Problem statement.
Give back all of the data exactly, with every picture omitted.

(Saved data entries)
*** Block opens ***

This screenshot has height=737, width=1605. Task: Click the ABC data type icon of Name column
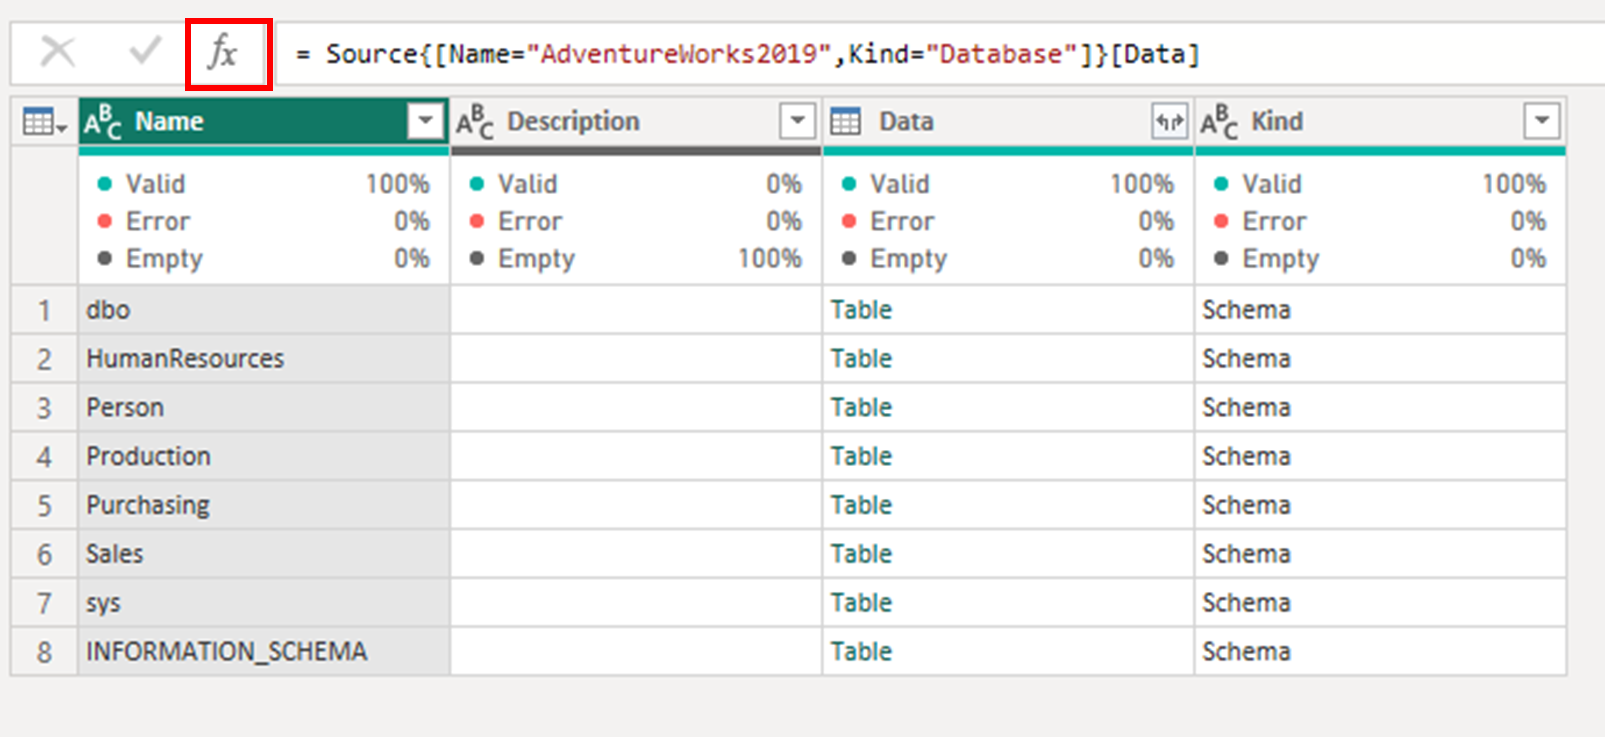[103, 122]
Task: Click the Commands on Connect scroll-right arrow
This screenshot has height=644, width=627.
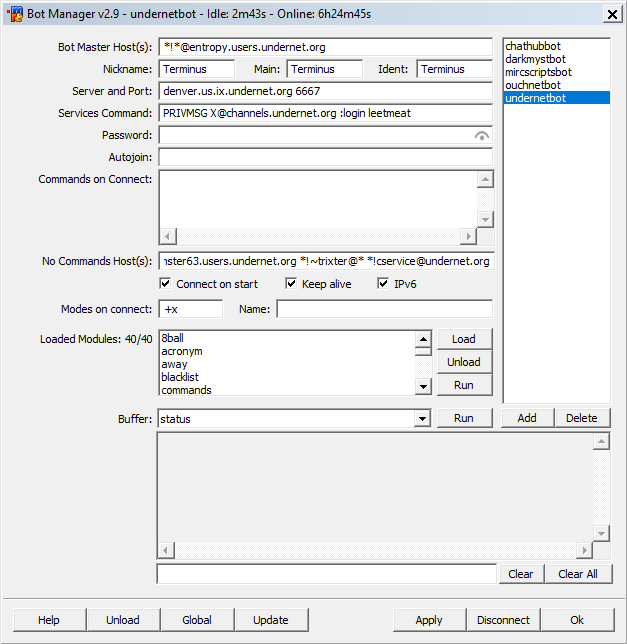Action: coord(468,237)
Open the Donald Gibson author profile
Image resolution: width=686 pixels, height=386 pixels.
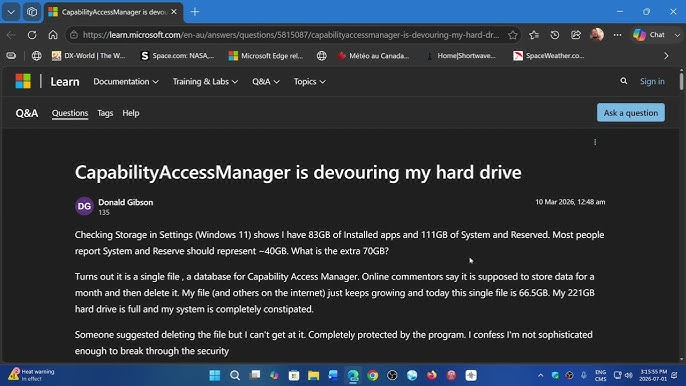tap(126, 202)
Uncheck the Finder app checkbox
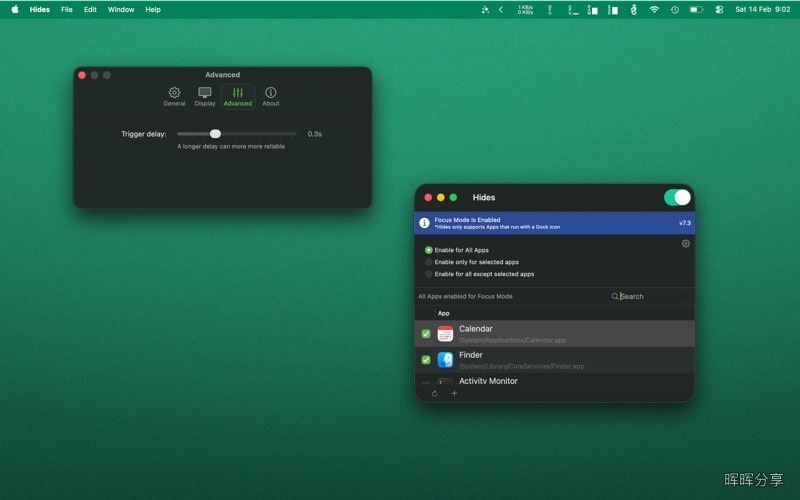 (x=426, y=360)
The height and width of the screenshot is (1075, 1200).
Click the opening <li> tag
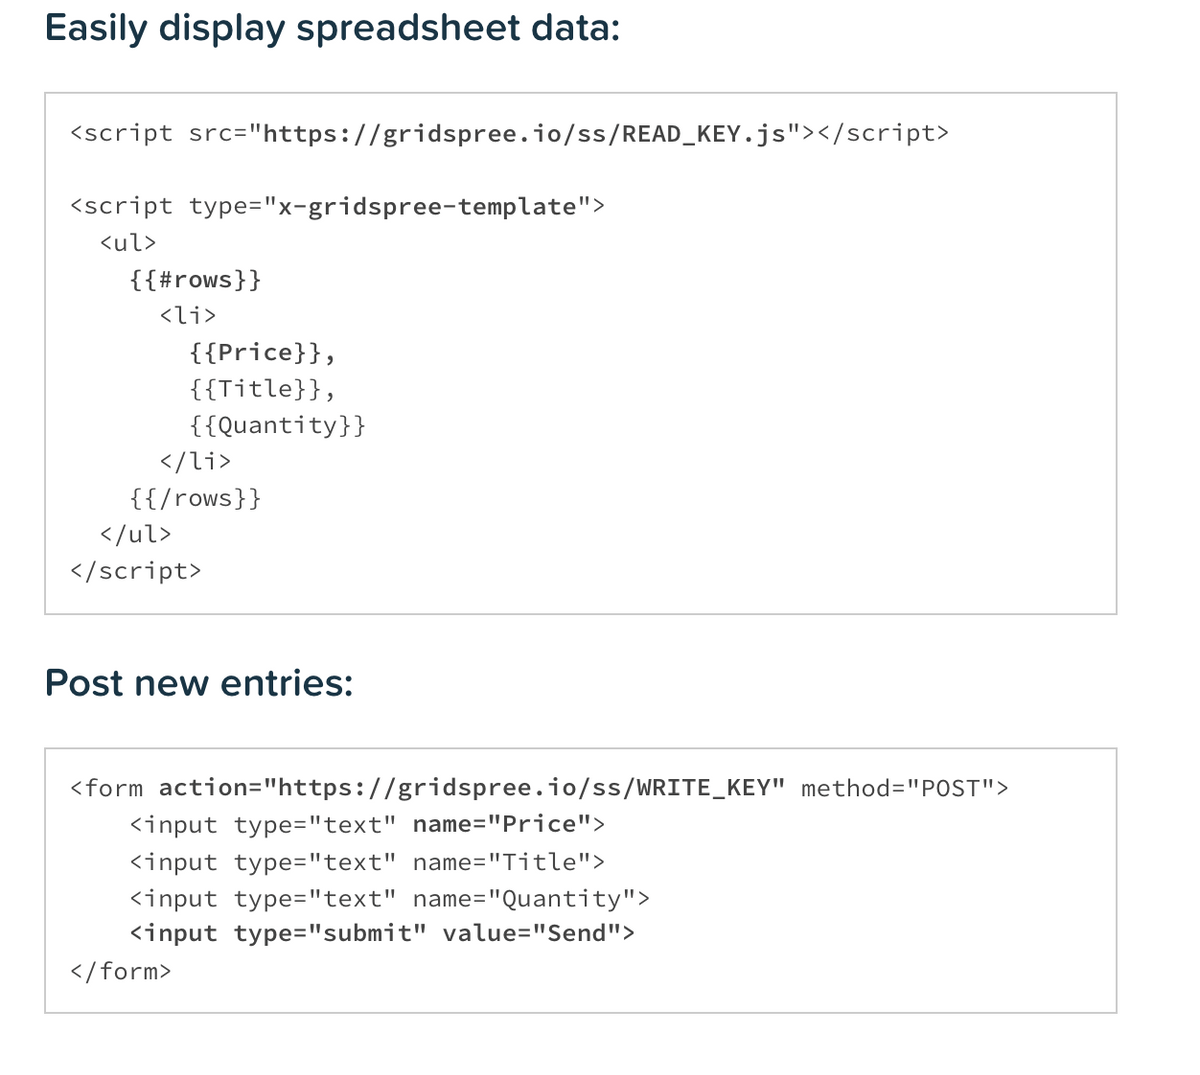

*** Block closes ***

Output of the exercise.
This screenshot has height=737, width=1605. Task: Click the ABC data type icon of Name column
[103, 122]
Task: Click the Commands on Connect scroll-right arrow
This screenshot has height=644, width=627.
Action: coord(468,237)
Open the Donald Gibson author profile
Image resolution: width=686 pixels, height=386 pixels.
tap(126, 202)
Uncheck the Finder app checkbox
 (x=426, y=360)
The height and width of the screenshot is (1075, 1200).
Click the opening <li> tag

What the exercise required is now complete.